JAKE TAPPER, CNN HOST: Welcome to THE LEAD. I'm Jake Tapper.
You're looking at pictures from Joint Base Andrews. Any minute, the plane referred to as Shepherd One will carry one of the holiest passengers in the world, Pope Francis, the vicar of Christ. He just rolled up to the plane in that black Fiat flying the Vatican's banner.
We saw him just a few minutes ago chatting with Secretary of State John Kerry.
Let's take a listen as he boards the plane.
(CHEERING AND APPLAUSE)
TAPPER: It should be noted that the pope, as he bids farewell, is carrying his own bag.
(CHEERING AND APPLAUSE)
TAPPER: As the pope settles into his seat, hopefully a good one on that converted American Airlines 777, let's chat about the pope's visit and this leg, the Washington, D.C., leg.
Here with me, CNN senior Washington correspondent Jeff Zeleny and Father Timothy Kesicki is the president of the Jesuit Conference.
And, Father, let's just end with that. I have to say, I have been in this town for a few decades now. I don't think I have ever seen anybody carry their own bag as they board a plane in a farewell ceremony such as this. But this is Pope Francis.
FATHER TIMOTHY KESICKI, PRESIDENT, JESUIT CONFERENCE: It's very characteristic of his style. He carries his own bag. We saw him pay his own hotel bill right after he was elected pope. He likes to take care of himself.
I even heard rumors that, in the House, where he lives, he goes around at night turning out lights because he wants to save electricity and participate in the greening of the environment. So, he's a very self- sufficient individual.
TAPPER: And let's talk about just his visit when he ate among the homeless earlier today. He had spent the morning with leaders of the United States, some of whom were moved to tears just in his presence.

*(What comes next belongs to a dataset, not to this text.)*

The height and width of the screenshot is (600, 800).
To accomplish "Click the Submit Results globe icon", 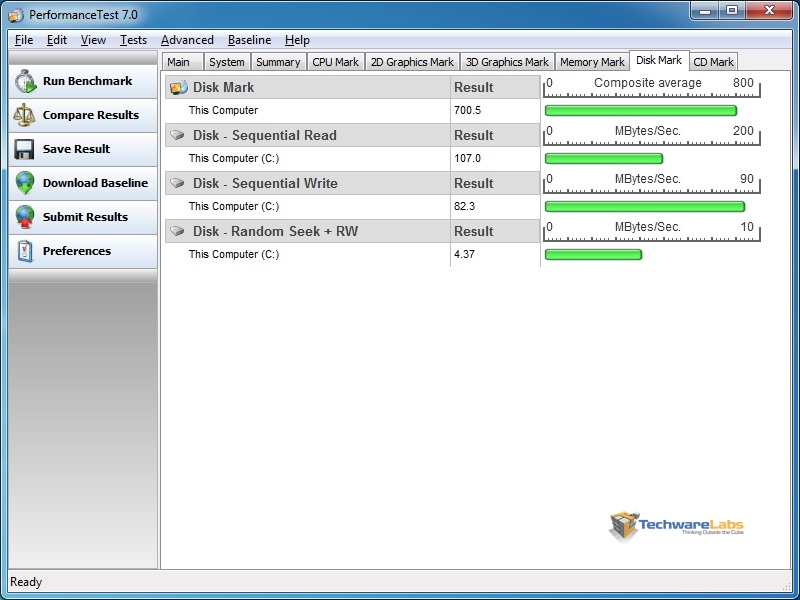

But I think it's fair to say his face lit up among homeless people, especially homeless children. That's when he really -- you really saw his glow.
KESICKI: I think he loves all people equally, but he's attracted to some people more.
And he really loves to go to the poor, particularly to the young. We knew when he was archbishop of Buenos Aires, he loved going into the barrios, the slums, and the same here.
And I think those who helped prepare this visit knew, if you want to bring him to life, give him that opportunity, and he really shines. He chose the name Francis. And Francis has this great line preach and when necessary use words. So, he gave a very moving address to Congress. And then he spoke at St. Patrick's, but I think the real message he delivered was walking in and telling the homeless, you are Christ.
And that's really a part of his faith. He -- face, faith -- he sees the face of Christ particularly in the poor and in the young.
TAPPER: And, Jeff Zeleny, there are not many people, other than the pope -- or maybe he's the only one -- who could go before Congress, tell four Supreme Court justices that the death penalty should end, tell Democratic leaders of Congress that life at all stages should be protected, tell Republicans that immigration and climate change should be priorities, and still get standing ovation after standing ovation.
JEFF ZELENY, CNN SENIOR WASHINGTON CORRESPONDENT: No question they walked away smiling.
And I think it was much, much different than a lot of members of Congress expected, particularly perhaps non-Catholic members of Congress, who really were worried about -- I talked to a senior Republican senator yesterday who said, I don't really know if I want to be lectured to.
Talked to him afterward and said he didn't feel lectured at all. It was very much a -- if it was a scolding, it was a gentle, gentle scolding, more of a -- perhaps a lesson, I think, more of like a grandfather maybe speaking to you. So, I was struck by just the tone of his address. And it was written so carefully, so simply in many ways, but threaded the needle so carefully.
Everyone could find something to like in there. But when I was standing just outside the Capitol, and to see the lineup of senators and representatives sort of sending him off as he was waving out the window of his Fiat was something, hundreds of young Hill staffers cheering and some of the very people who didn't agree with all of his message were cheering him as well.
I think that this is -- it would be foolish for us to say this is going to change Washington and the divisions in Washington. But I do think for a moment at least it made people think a little bit more. So, on the margins, it could change the politics of this town among some of these issues on immigration, et cetera.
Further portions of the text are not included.